A string of partnerships to provide international money payments has made Finablr PLC (FIN) “highly confident” about its prospects. The global payments platform said that its adjusted income had risen by 9% to $1.2 billion in the first nine months of the year, while earnings were up 22% to $182.3 million. Finablr has signed deals with Samsung, the South Korean electronics group, to provide international money transfers to 47 countries, and Airtel Africa, the telecoms and money services business, to allow customers to send money from more than 100 countries into Airtel Money wallets across Africa. It also announced an agreement with China Union Pay to collaborate on cross-border payments into mainland China.
GRG
Greggs (GRG) shrugged off fears of a slowdown in trading yesterday as the maker of sausage rolls and sticky buns upgraded its profit forecast for the fifth time in only a year. The bakery chain said that recent trading had held up well against strong sales during the same period last year. Roger Whiteside, 61, the Greggs chief executive who has presided over thirteen profit upgrades during his seven-year tenure and only two downgrades, said that consistent improvements since the third quarter of 2018 had been thanks to rising customer numbers rather than price rises.
JE.
The South African technology investor targeting a takeover of Just Eat (JE.) is pressing ahead with its proposed £4.9 billion offer despite being warned the price is not high enough. Naspers yesterday published its offer document detailing the terms of a potential deal, but the only change was a cut in the required level of acceptances from Just Eat shareholders for the takeover to go ahead from 90% to 75%. Just Eat responded by reiterating its advice that investors should reject the 710p-a-share cash bid, which is being made through Prosus, Naspers’ Dutch spin-off. Shareholders in Just Eat must choose between a takeover by Naspers, a proposed merger with Takeaway.com that has been recommended by the board, or remaining independent. Investors speaking for about 22% of the company’s shares have publicly expressed their opposition to the Naspers bid.
DTY
A fall in the number of people dying has hit profits at Dignity (DTY), Britain’s only listed funeral provider. The Sutton Coldfield-based business said that its underlying profit had dropped by 30% for the 39 weeks to the end of September, down to £47.9 million from £68.6 million in the same period in 2018. That corresponded with a 5% drop in the number of deaths in England, Scotland and Wales from 455,000 to 432,000. Dignity said that its performance had been consistent with its expectations, allowing for a “significantly lower number of deaths, particularly in the first half of the year”. It managed 52,100 funerals in the first 39 weeks of 2019, down from 55,700 last year. Profits also were hit by a slight dip in market share and higher costs.

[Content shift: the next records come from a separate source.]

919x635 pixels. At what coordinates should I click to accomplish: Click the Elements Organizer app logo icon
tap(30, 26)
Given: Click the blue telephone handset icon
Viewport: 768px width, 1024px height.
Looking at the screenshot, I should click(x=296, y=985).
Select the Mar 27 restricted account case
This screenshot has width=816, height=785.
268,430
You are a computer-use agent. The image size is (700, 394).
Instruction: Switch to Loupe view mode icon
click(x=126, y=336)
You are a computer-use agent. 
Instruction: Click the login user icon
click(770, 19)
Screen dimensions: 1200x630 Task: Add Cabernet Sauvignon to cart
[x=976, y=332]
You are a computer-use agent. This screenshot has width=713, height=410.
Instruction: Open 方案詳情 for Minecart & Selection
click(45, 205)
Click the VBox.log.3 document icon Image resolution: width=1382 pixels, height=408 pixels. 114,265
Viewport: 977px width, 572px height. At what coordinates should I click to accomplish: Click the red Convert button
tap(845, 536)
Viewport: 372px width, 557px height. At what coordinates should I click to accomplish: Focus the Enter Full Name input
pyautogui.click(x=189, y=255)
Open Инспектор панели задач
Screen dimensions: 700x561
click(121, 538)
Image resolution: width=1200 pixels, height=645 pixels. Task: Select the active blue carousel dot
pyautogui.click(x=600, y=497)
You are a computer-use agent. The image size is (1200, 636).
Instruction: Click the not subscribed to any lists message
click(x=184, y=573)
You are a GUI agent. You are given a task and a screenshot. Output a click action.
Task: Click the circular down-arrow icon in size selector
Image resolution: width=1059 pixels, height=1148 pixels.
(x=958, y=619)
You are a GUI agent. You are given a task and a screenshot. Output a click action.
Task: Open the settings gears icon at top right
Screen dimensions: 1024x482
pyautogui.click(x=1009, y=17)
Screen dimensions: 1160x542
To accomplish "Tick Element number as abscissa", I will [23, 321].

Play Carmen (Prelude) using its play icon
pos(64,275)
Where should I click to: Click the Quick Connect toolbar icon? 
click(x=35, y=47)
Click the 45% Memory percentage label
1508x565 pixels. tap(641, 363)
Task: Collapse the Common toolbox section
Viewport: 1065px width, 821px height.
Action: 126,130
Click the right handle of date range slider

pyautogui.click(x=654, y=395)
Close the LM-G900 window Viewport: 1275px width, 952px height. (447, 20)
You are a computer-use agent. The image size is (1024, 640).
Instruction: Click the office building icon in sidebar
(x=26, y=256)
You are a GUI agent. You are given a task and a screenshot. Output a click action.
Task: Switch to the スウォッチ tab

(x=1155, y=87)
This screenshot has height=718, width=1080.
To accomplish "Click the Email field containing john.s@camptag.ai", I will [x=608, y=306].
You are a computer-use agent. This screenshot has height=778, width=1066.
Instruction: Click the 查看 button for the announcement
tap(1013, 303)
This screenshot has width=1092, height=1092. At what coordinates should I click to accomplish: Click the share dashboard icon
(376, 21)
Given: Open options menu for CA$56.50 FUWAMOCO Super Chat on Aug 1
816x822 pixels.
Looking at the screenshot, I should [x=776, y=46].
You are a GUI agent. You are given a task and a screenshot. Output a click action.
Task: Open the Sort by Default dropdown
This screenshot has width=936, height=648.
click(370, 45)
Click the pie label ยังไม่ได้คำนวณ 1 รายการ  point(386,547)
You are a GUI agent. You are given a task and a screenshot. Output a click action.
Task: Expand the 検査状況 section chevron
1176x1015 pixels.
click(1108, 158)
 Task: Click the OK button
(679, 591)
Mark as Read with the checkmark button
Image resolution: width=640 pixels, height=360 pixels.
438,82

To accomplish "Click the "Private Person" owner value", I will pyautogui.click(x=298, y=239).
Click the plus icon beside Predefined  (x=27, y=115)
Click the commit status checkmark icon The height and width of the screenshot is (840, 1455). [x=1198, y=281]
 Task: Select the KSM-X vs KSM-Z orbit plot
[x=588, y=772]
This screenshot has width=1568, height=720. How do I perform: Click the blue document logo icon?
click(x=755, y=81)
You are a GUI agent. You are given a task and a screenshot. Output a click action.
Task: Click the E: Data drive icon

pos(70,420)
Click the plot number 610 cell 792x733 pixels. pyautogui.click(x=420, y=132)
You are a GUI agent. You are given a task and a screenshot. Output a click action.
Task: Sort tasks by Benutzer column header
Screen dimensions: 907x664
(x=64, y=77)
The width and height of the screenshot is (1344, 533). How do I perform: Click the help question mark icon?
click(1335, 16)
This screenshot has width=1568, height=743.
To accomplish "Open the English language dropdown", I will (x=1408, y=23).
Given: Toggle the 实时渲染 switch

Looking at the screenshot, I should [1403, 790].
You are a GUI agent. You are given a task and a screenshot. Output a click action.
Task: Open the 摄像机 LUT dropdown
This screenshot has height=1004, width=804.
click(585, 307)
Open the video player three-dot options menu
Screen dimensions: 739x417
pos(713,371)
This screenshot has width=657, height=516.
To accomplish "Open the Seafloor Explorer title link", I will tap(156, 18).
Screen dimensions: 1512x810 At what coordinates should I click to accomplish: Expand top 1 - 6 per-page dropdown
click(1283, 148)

The private equity backers of Trainline Plc (TRN) were poised last night to sell their residual holding in the London-listed ticket-buying app, bringing the total raised from selling out to about £1.4 billion in the space of five months. Investors led by KKR announced plans to sell their remaining 68 million shares in Trainline, representing a 14.1% stake, via a secondary placing after the market had closed yesterday. The investors offloaded £840 million of their holdings at the time of the Trainline flotation in June and another £285 million-worth in a placing in September at 435p.
Aston Martin Holdings (AML) shares accelerated higher yesterday after analysts speculated that the upcoming launch of the luxury carmaker’s latest model could be “game-changing”. Bosses are pinning their hopes on its first 4×4 — the DBX — which is set to be launched this month, although first deliveries of the £158,000 car aren’t expected until next summer. HSBC’s auto analysts, who are now buyers of the stock, given the plunging share price, reckon that there are several reasons why sales of the DBX “could surprise to the upside”. First, they point to rivals such as Bentley’s Bentayga, the Lamborghini Urus and Rolls-Royce’s Cullinan, which are “getting old and losing share”, something that Aston Martin can exploit. To do that, the 4×4 needs to be competitive, which HSBC fully expects it to be. “The first journalist reviews we have seen for the model were all very supportive and, having seen the car ourselves, we expect the order book will build quickly and be stronger than the market expects,” the analysts said in a research note. They expect sales of the DBX to peak at just over 3,000 vehicles in 2021, with a hybrid variant, which could arrive shortly after, helping to ensure that demand doesn’t collapse after that. HSBC lifted its price target to 550p, from 533p.
EAH
ECO Animal Health Group (EAH) revenues have been ravaged by African swine fever in China, meaning that its first-half results will be lower than those achieved in the same period of 2018. Its shares fell by 85p to 272p.
TRX
Tissue Regenix Group (TRX) lost more than two thirds of its value after warning that it was likely to breach one of its banking covenants. The company, in which Woodford had a 20% stake until it was transferred to Link Fund Solutions, said last month that it was struggling to keep up with orders and that revenue could be as much as 20 per cent below forecasts. Now it has revealed that the top-line miss means it will breach one of the covenants of a $20 million loan. It is in talks with Midcap Financial, the lender, but the stock fell.
JE.
Tempus – Just Eat (JE.): Hold. The Just Eat share price, unchanged at 738p, tells us neither offer is acceptable. One or both suitors should sweeten the terms
EUT
Tempus – European Investment Trust (EUT): Hold. Baillie Gifford’s track record is impressive but it may be best to wait for the switch before diving in
More than 210,000 workers in Britain are to receive a pay rise after the charity behind the living wage increased the national minimum hourly rate by 30p to £9.30. The Living Wage Foundation, which sets the voluntary measure, said London workers’ basic hourly rate will also rise, by 20p to £10.75, compared with the government’s “national living wage” of £8.21 for workers aged 25 years or older. The charity said the difference between its own living wage and the government minimum will be more than £2,000 a year nationally and almost £5,000 a year in London.
GVC
Betting firms are recruiting specialist staff to lure high-spending “VIP” customers who lose significant sums of money, prompting concerns about the industry’s commitment to promote safer gambling, say experts. VIP schemes have been cited in a succession of cases in which addicts were showered with free gifts as they racked up thousands of pounds of losses. But midway through the industry’s Responsible Gambling week a Guardian analysis of jobs websites suggests gambling firms have no plans to rein in the loyalty schemes. One advert for a “VIP executive” to work at Gala Bingo’s online business, part of the GVC Holdings (GVC)-owned Ladbrokes Coral group, states that candidates will be working to increase “overall player lifetime value and the revenue contribution for the VIP player base”.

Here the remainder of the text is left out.